Forecasters split on 2026 hurricane season as El Nino battles record ocean heat
CSU and TSR predict a quiet Atlantic season suppressed by El Nino. The University of Arizona predicts 20 named storms, arguing warm ocean temperatures will override it -- exactly what happened in 2023.

Four major forecasting groups have weighed in on the 2026 Atlantic hurricane season, and they cannot agree. Colorado State University and Tropical Storm Risk predict a quiet year suppressed by El Nino. The University of Arizona predicts one of the most active seasons in recent memory, arguing that ocean temperatures are warm enough to overwhelm El Nino's dampening effect.
The gap between the lowest and highest forecasts -- 12 to 20 named storms -- is the widest early-season spread in over a decade.
The Forecasts
| Forecaster | Date | Named Storms | Hurricanes | Major (Cat 3+) | ACE |
|---|---|---|---|---|---|
| TSR | Apr 9 | 12 | 5 | 1 | 66 |
| CSU | Apr 9 | 13 | 6 | 2 | 90 |
| AccuWeather | Mar 25 | 11-16 | 4-7 | 2-4 | -- |
| U. of Arizona | Apr 7 | 20 | 9 | 4 |
CSU's forecast, released today, calls for 13 named storms, 6 hurricanes, and 2 major hurricanes -- all below the 30-year average. TSR's updated April forecast is even more subdued: 12 named storms, 5 hurricanes, and just 1 major hurricane, with an Accumulated Cyclone Energy index of 66 that would rank among the lowest in recent decades.

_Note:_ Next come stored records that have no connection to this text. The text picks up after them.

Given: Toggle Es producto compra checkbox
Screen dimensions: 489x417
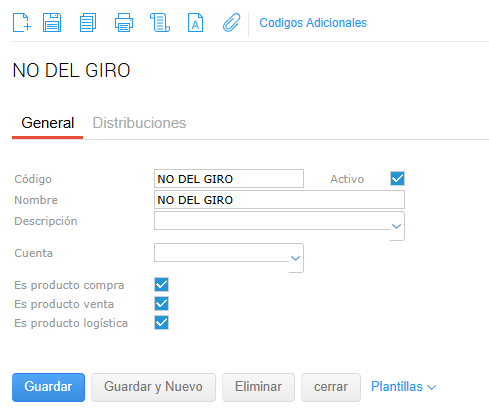Looking at the screenshot, I should pyautogui.click(x=161, y=285).
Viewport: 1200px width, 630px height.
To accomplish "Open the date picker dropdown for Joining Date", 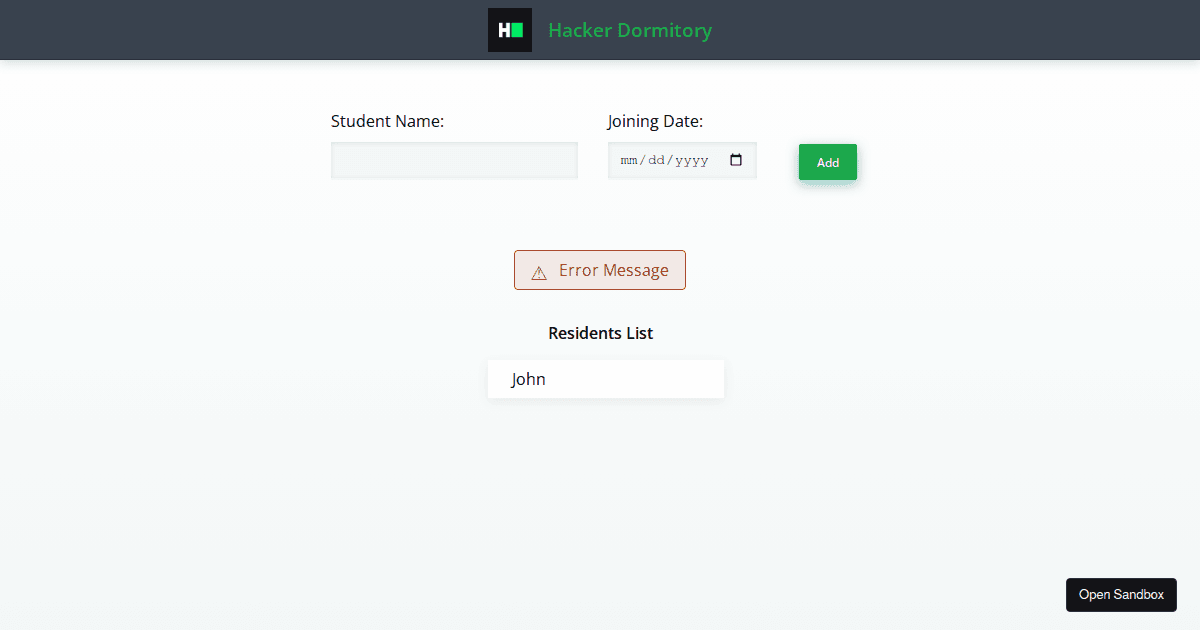I will coord(736,160).
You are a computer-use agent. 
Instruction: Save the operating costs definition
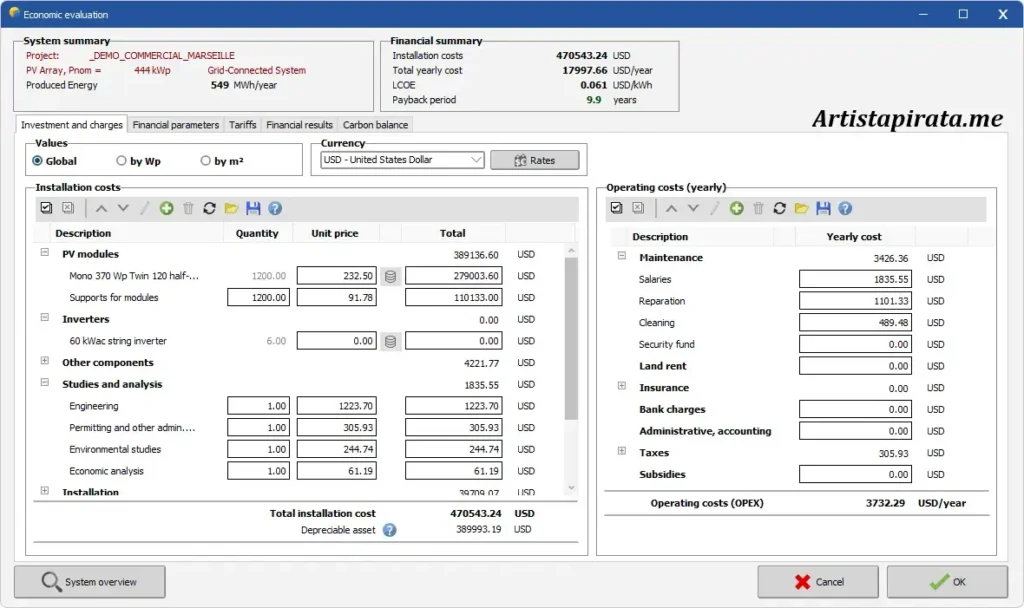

The University of Arizona is the outlier. Researchers Kyle Davis and Xubin Zeng project 20 named storms, 9 hurricanes, and 4 major hurricanes -- a season well above average. They call their own forecast "surprising" given the strength of the El Nino they expect.
The Split
The disagreement comes down to a single question: can record-warm Atlantic waters override El Nino?
NOAA projects an 80 percent chance of El Nino conditions during the peak hurricane months of August through October. El Nino strengthens upper-level winds across the tropical Atlantic, creating vertical wind shear that tears developing storms apart before they can organize. CSU expects wind shear across the tropical Atlantic to be the second highest since 1981, trailing only 2015 -- which produced just 11 named storms, the fewest in a decade.
Davis and Zeng see it differently. Their hybrid model -- combining European weather center dynamics with machine learning trained on 45 years of historical data -- points to Atlantic sea surface temperatures warm enough to cancel El Nino's suppressive effect. Some models indicate a possible "Super El Nino" with water temperatures more than 2 degrees Celsius above average in the key Nino 3.4 region. Yet they still forecast an active season.
AccuWeather splits the difference at 11 to 16 named storms, noting a 15 percent chance of a Super El Nino that would suppress activity further.
The 2023 Precedent
The last time forecasters faced this exact question was 2023. El Nino was strong. Atlantic waters were the warmest on record. CSU's initial April forecast that year called for 13 named storms -- below average. The season delivered 20, with three major hurricanes. The warm ocean won.
The University of Arizona's forecast explicitly draws on this precedent, noting that the 2026 sea surface temperature outlook remains only marginally lower than 2023's record levels.
The 2026 setup is not identical -- the El Nino now forming may be stronger than 2023's. But the fundamental question is the same: which signal dominates?
What This Means
The spread matters beyond meteorology. Insurance markets, offshore energy operations, and state emergency management agencies make planning and pricing decisions based on these outlooks. A 12-storm season and a 20-storm season demand very different levels of preparation and carry very different costs.
NOAA will release its official forecast in late May, typically the benchmark that drives federal and state planning. Until then, the data offers an honest answer: the ocean and the atmosphere are sending opposite signals, and the models disagree on which one wins.